The acute, reciprocal dose-response interactions between Δ⁹-tetrahydrocannabinol (Δ⁹-THC; 2.5, 5.0 and 10.0 mg/kg; IG) and each of three depressants — phenobarbital (PB; 10, 20 and 40 mg/kg; IP), ethanol (ETOH; 0.5, 1.0 and 2.0 g/kg; IP), and chlordiazepoxide (CDP; 2.5, 5.0 and 10.0 mg/kg; IP) — were studied for their effects on performance of a conditioned avoidance response (CAR), photocell activity, heart rate, body temperature, and rotarod performance. Δ⁹-THC impaired CAR and rotarod performance, depressed photocell activity, and decreased heart rate and body temperature. None of the three depressants significantly influenced CAR performance but they all decreased photocell activity and impaired rotarod performance at one or more doses. PB and ETOH also decreased heart rate and body temperature at the highest doses. When combined with Δ⁹-THC each of the three drugs at some dose combinations caused greater depressant effects on most measures than caused by either drug alone. Only CDP did not augment the impairment of CAR performance caused by Δ⁹-THC. The highest dose combinations of Δ⁹-THC and each of the three drugs almost completely eliminated photocell activity and rotarod performance. The interactions were also studied after subacute treatment for six days with Δ⁹-THC and/or each of the three depressants. There was clear evidence for tolerance to the effects of Δ⁹-THC and each of the depressants. There was also evidence for tolerance to the effects of PB and ETOH on some measuresbut not CDP. The reduction of effects alone or combined with Δ⁹-THC could be accounted for by assuming a partial loss of potency after subacute treatment that decreased the pharmacologically effective doses of either or both interacting drugs.     

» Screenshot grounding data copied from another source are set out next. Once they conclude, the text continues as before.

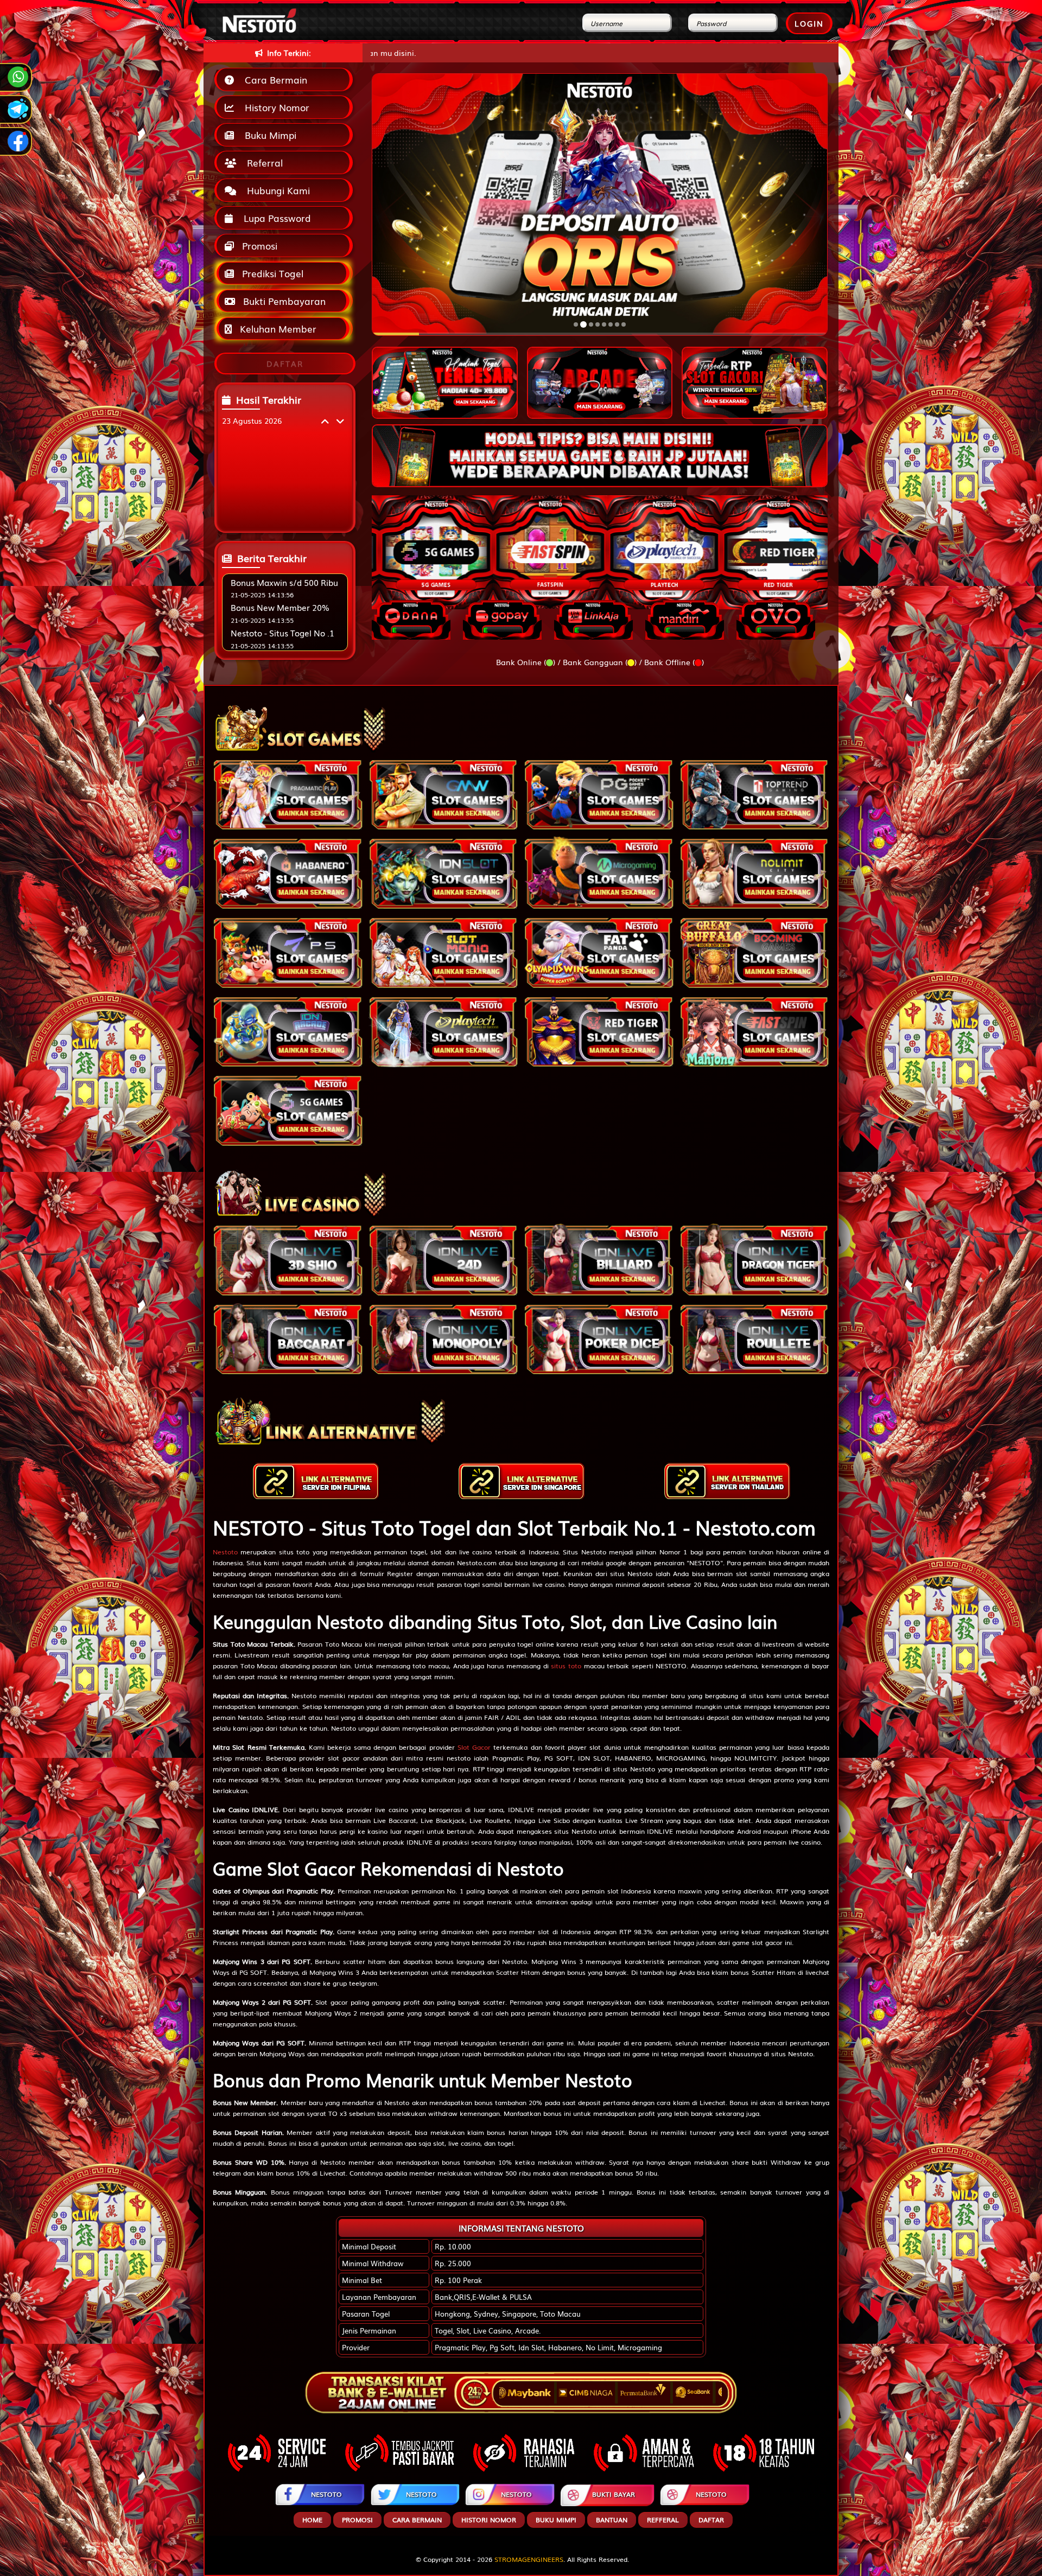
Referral (262, 162)
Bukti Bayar (613, 2494)
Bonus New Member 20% (280, 607)
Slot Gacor (474, 1747)
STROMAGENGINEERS (528, 2559)
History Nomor (274, 107)
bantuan (611, 2519)
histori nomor (488, 2519)
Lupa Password (274, 218)
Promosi (258, 245)
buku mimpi (556, 2519)
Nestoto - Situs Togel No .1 (282, 633)
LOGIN (809, 23)
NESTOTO (326, 2494)
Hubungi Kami (276, 190)
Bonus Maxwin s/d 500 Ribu (284, 582)
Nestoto (225, 1552)
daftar (711, 2519)
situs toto (566, 1665)
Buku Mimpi (267, 135)
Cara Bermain (273, 79)
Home (312, 2519)
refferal (663, 2519)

Effects of marihuana cannabinoids on seizure activity in cobalt-epileptic rats

Rats rendered chronically epileptic by bilateral implantation of cobalt into frontal cortices were simultaneously prepared with permanent electrodes for longitudinal recording of the electroencephalogram (EMG). Delta-8-tetrahydrocannabinol (Δ-8-THC; 10 mg/kg), delta-9-tetrahydrocannabinol (Δ-9-THC; 10 mg/kg), cannabidiol (CBD; 60 mg/kg), or polyvinylpyrrolidone (PVP) vehicle (2 ml/kg) was administered IP twice daily from day 7 through 10 after cobalt implantation, at which time generalized seizure activity in non-treated cobalt-epileptic rats was maximal. Relative to PVP-treated controls, CBD did not alter the frequency of appearance of seizures during the course of repeated administration. In contrast, both Δ-8-THC and Δ-9-THC markedly reduced the incidence of seizures on the first and second days of administration, Interactal spiking during this period, on the other hand, was actually enhanced. On the third and fourth days, tolerance to the effect on seizures was evident, with a return of seizure frequency of THC-treated rats to values not significantly different from those of controls. Unlike the effect on seizures, no tolerance developed to the marked suppression of rapid eye movement (REM) sleep induces by Δ-8-THC and Δ-9-THC. REM sleep remained reduced in the treated animals during the first 2 days after termination of THC administration. In contrast, REM sleep time was unaffected by repeated administration of CBD. These results suggest that Δ-8-THC and Δ-9-THC exert their initial anticonvulsant effect by limiting the spread of epileptogenic activity originating from the cobalt focus.